**Problem to solve:**
What is needed is an exact transcription of every record, minus the pictures.

Segment Start: Data

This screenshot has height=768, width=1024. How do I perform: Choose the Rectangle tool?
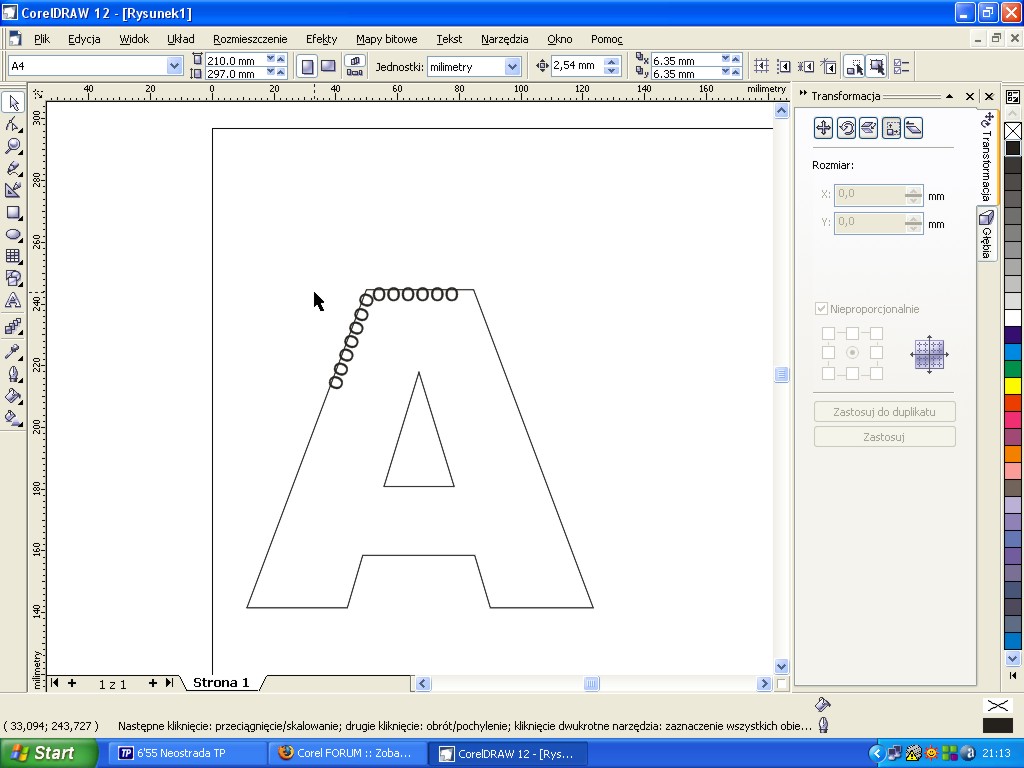[x=13, y=212]
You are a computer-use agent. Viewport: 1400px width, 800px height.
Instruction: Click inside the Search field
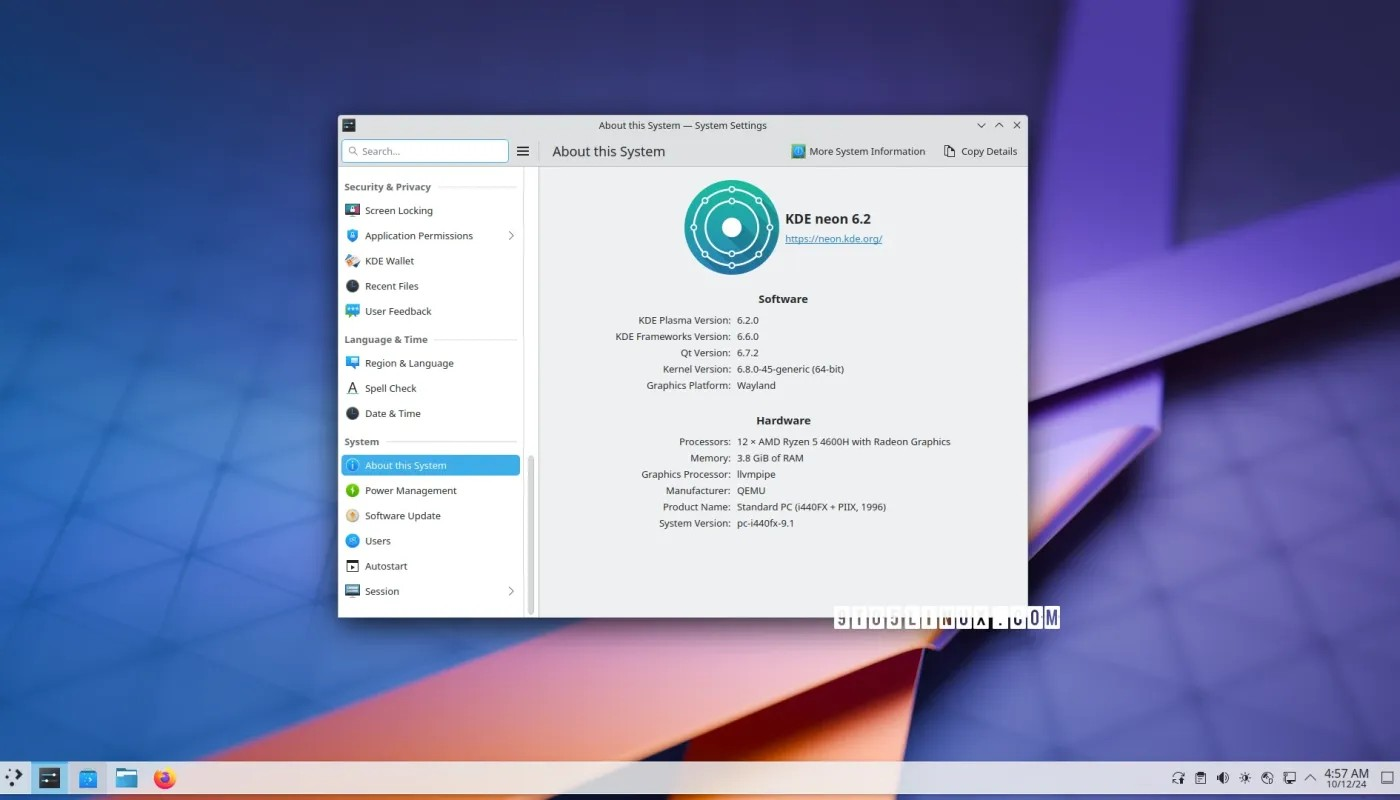pyautogui.click(x=424, y=150)
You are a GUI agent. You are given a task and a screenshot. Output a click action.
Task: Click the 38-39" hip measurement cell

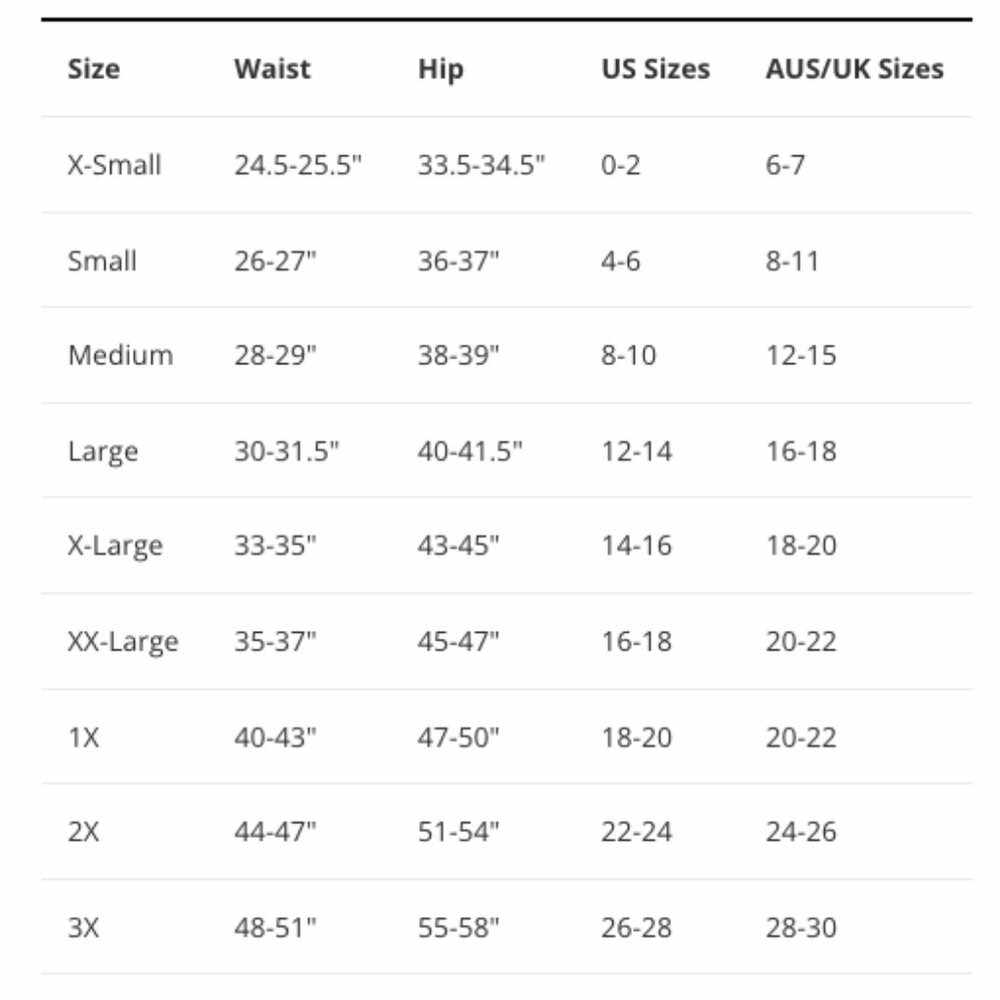click(458, 355)
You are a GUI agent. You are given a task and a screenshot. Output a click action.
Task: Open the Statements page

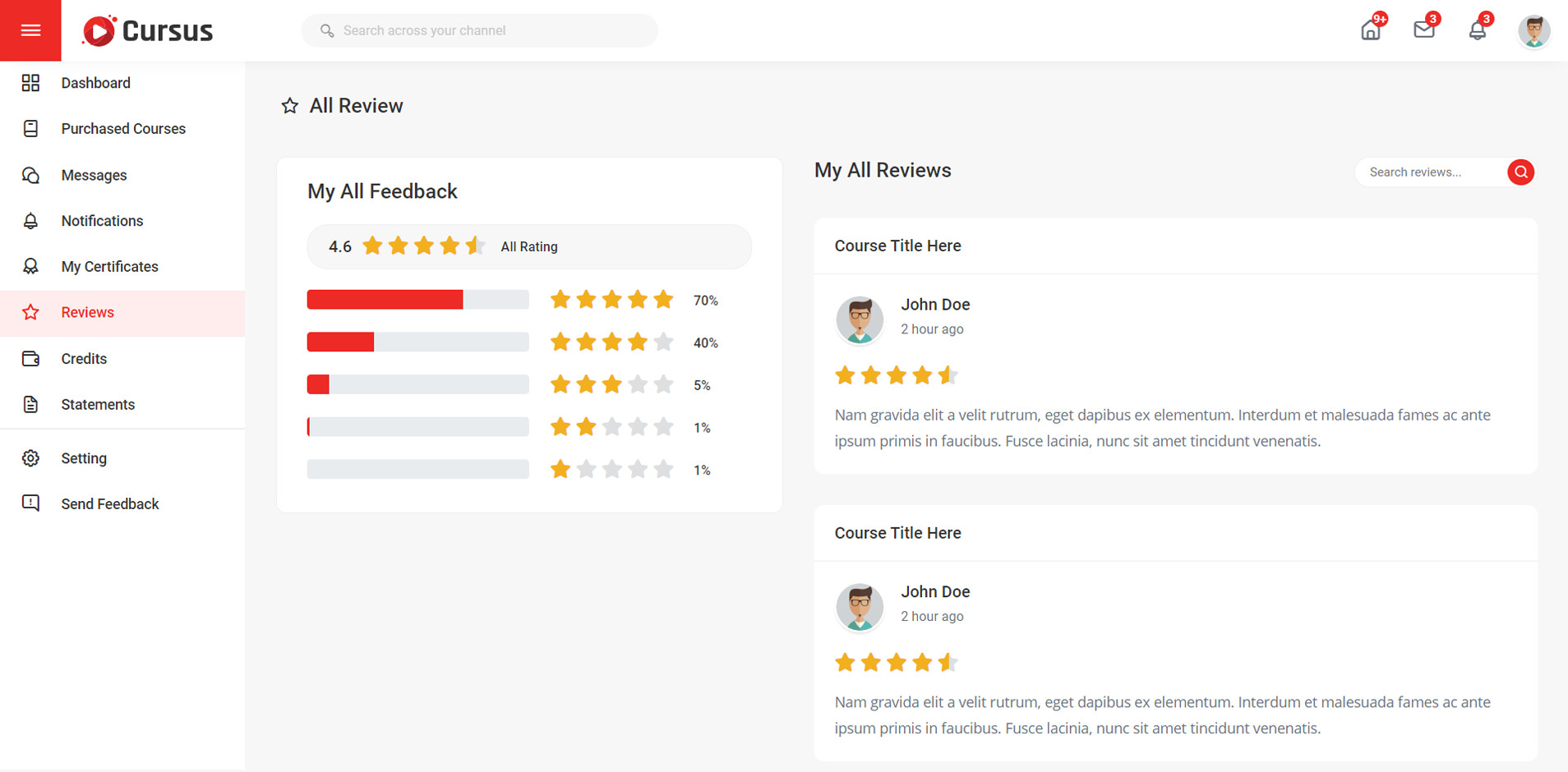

Segment End: Data

**Expected output:**
This screenshot has height=768, width=1024. How do I perform: Choose the Rectangle tool?
[x=13, y=212]
You are a computer-use agent. Viewport: 1400px width, 800px height.
Instruction: Click inside the Search field
pyautogui.click(x=424, y=150)
You are a GUI agent. You are given a task and a screenshot. Output a click action.
Task: Click the 38-39" hip measurement cell

click(458, 355)
You are a GUI agent. You are given a task and a screenshot. Output a click action.
Task: Open the Statements page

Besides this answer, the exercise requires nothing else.